PhD Defense of Camille Brunet on 03/31/22

PhD defense of  Camille Brunet from TIMC TrEE on march 2022, the 31th at 2pm:

« Modes and mechanisms of environmental survival
of the bacterium Francisella tularensis ssp. holarctica »


bullet Jury :

  • Prof. Patrice Morand, UGA, President
  • Prof. Nadia Haddad, Ecole vétérinaire d'Alfort, Reporter
  • Prof. Sophie Jarraud, Université de Lyon, Reporter
  • Dr. Thomas Henry, Université de Lyon, Examiner
  • Dr. Emmanuelle Guillot-Combe, Direction Générale de l'Armement, Invited
  • Prof. Max Maurin, UGA, Supervisor
  • Dr. Yvan Caspar, UGA, Co-supervisor


bullet  Keywords:  

Francisella tularensis, tularemia, viable but non-culturable bacteria, aquatic reservoir, environmental persistence

bullet Abstract:

Tularemia is a zoonosis caused by the Gram-negative bacterium Francisella tularensis. Two subspecies are virulent to humans: F. tularensis ssp. tularensis, found only in North America, and F. tularensis ssp. holarctica, found throughout the Northern Hemisphere and in Australia. In particular, it is possible to be contaminated by aerosols containing the bacterium, which causes pulmonary infections. This possibility, as well as the high pathogenicity of this bacterium for humans, classifies it as a potential bioterrorism agent. In order to control an accidental spread of F. tularensis, it is necessary to understand its survival mechanisms in the environment. The terrestrial life cycle of F. tularensis ssp. holarctica is relatively well characterized. In contrast, the aquatic life cycle of this subspecies is still poorly characterized. Sporadic human infections and epidemics of aquatic origin occur after aquatic activities, ingestion of contaminated water or mosquito bites.

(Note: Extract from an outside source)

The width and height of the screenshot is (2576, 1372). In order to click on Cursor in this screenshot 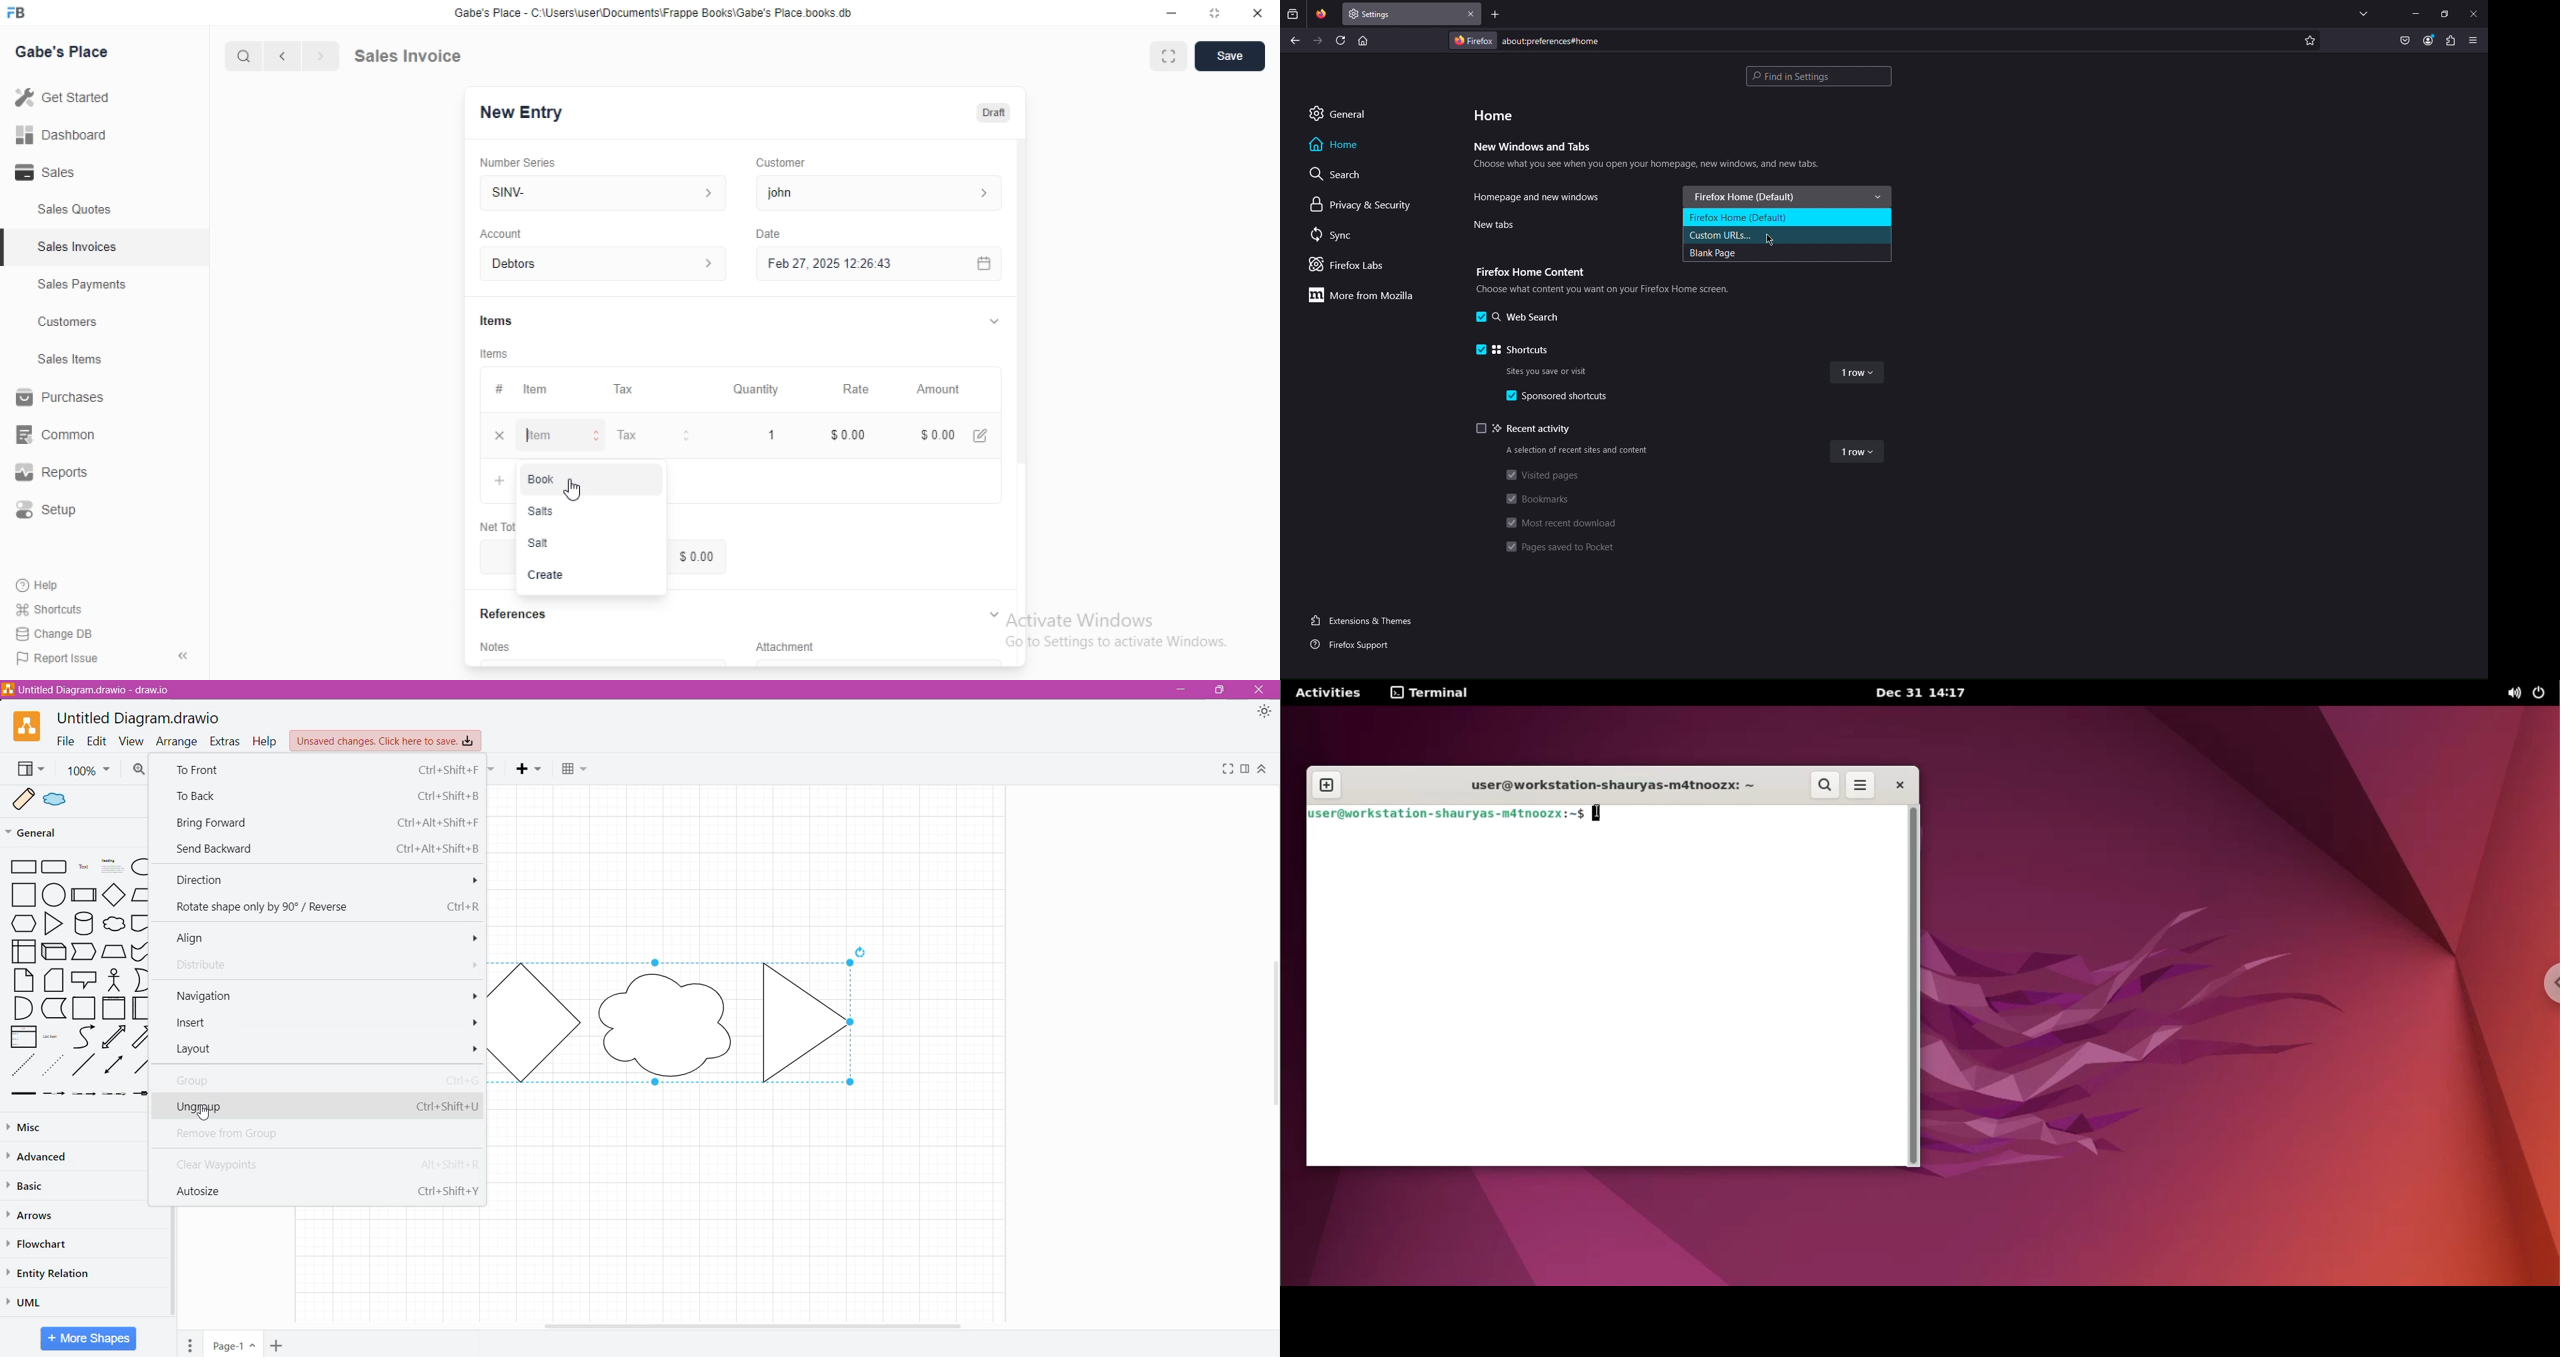, I will do `click(577, 491)`.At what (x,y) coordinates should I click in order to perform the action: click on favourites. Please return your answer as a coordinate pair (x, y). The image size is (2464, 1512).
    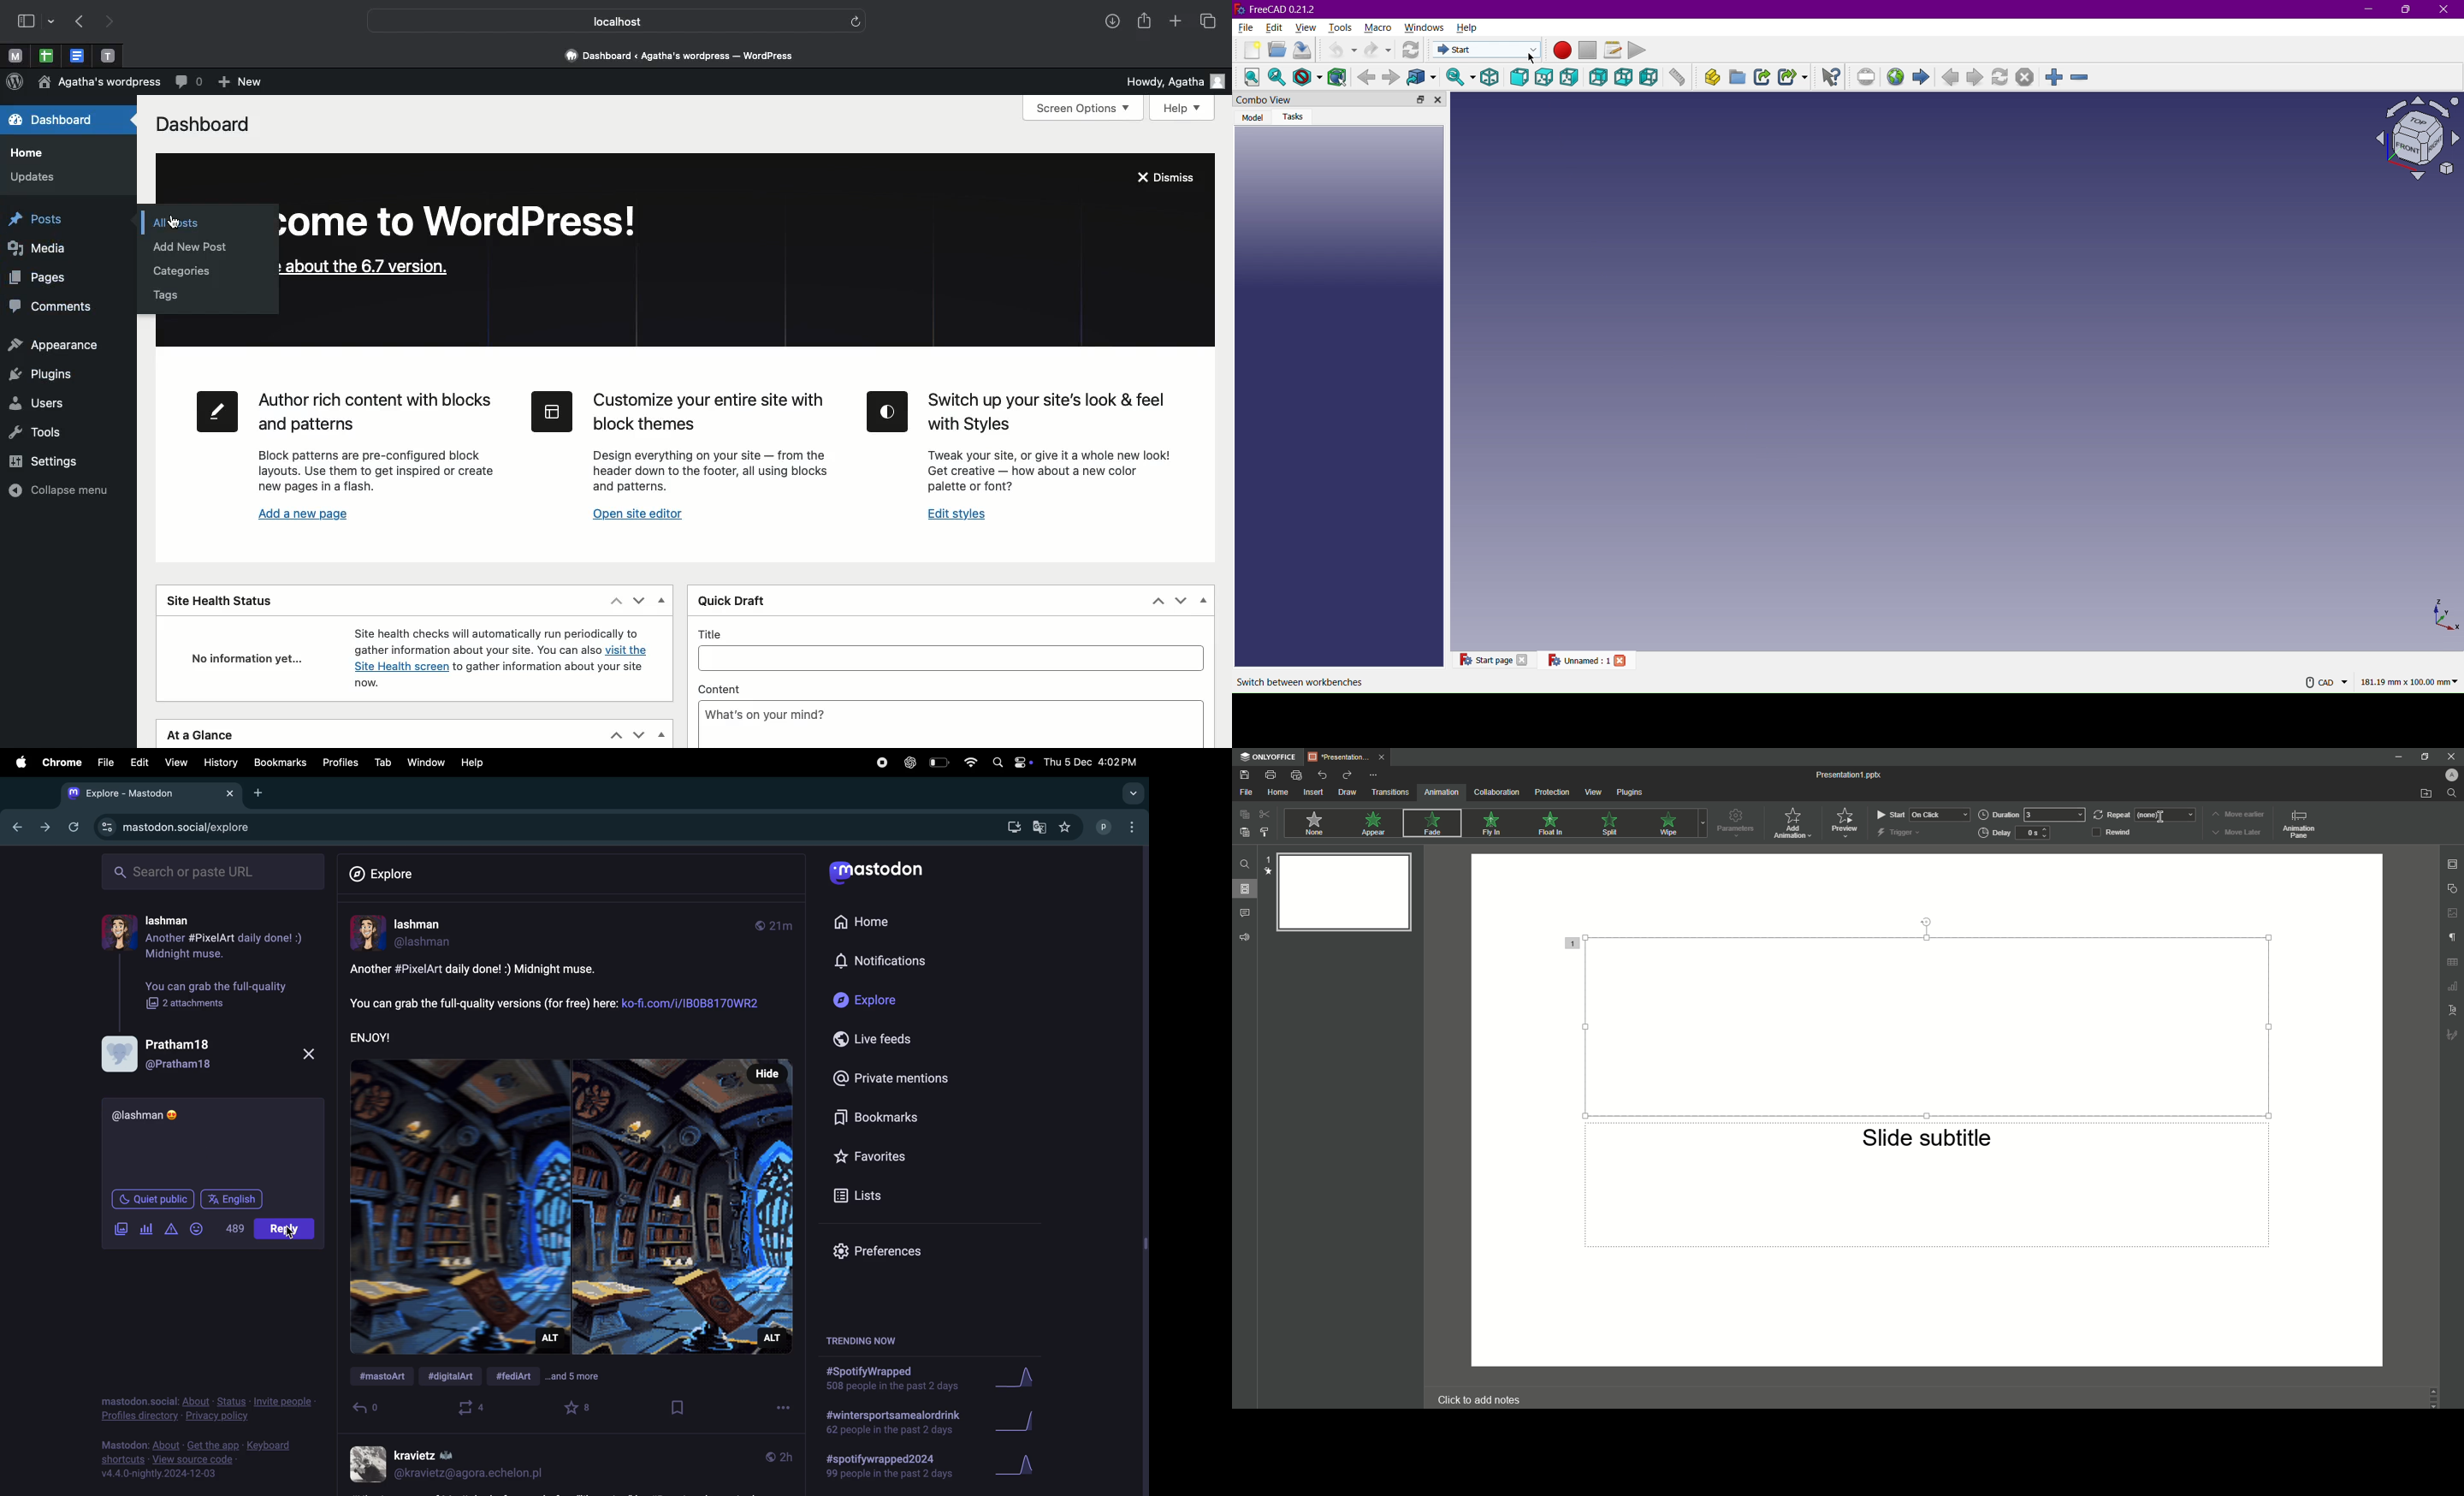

A few studies have reported the persistence of F. tularensis for several weeks in the environment, without identifying the mechanisms of this survival.

The objective of this thesis work was to characterize the persistence of F. tularensis ssp. holarctica in an aquatic environment. Two field studies conducted in 2019 and 2020 demonstrated the presence of F. tularensis DNA in environmental bodies of water in France. Across both campaigns, 9.2% of the 87 water samples analyzed contained DNA from the tularemia-causing bacterium. Although the presence of DNA is not a proof of aquatic persistence of the bacterium in an infectious form, this work questions the survival of F. tularensis in environmental water, and its responsibility in some cases of tularemia.

In vitro models of environmental survival of a virulent strain of F. tularensis ssp. holarctica demonstrated that this bacterium was able to enter a dormant state called the viable but non-cultivable (VBNC) state. In this state, the bacteria were no longer able to grows in a suitable rich environment, but remained alive. This state allowed the bacteria to persist for more than 18 months in the water, evading conventional detection tools based on bacterial culture. Water temperature appears to be a critical factor for the survival of F. tularensis, as the VBNC state was only induced in cool water (4 and 18°C), whereas warmer water (37°C) was lethal to the bacteria within a few days. Although the VBNC state is a means of resisting environmental stresses, bacteria in the VBNC state remained temperature sensitive, which may explain the geographic distribution of tularemia and bacterial persistence limited to Northern Hemisphere countries.

A proteomic characterization of F. tularensis in the VBNC state was initiated to finish this thesis work. Remodeling of the bacterial envelope and regulation of virulence factors seems to take place in this dormant state. A reduction of proteins synthesizing peptidoglycan, type IV pili, type VI secretion system and O-antigen was observed.

The complementary results of this work allowed us to propose an update of the aquatic life cycle of F. tularensis ssp. holarctica. This thesis work demonstrates that F. tularensis ssp. holarctica is capable of surviving several months in an aquatic environment in the VBNC state raising new questions about the resistance and virulence of these bacteria in the VBNC state in the environment that will need to be investigated in the future.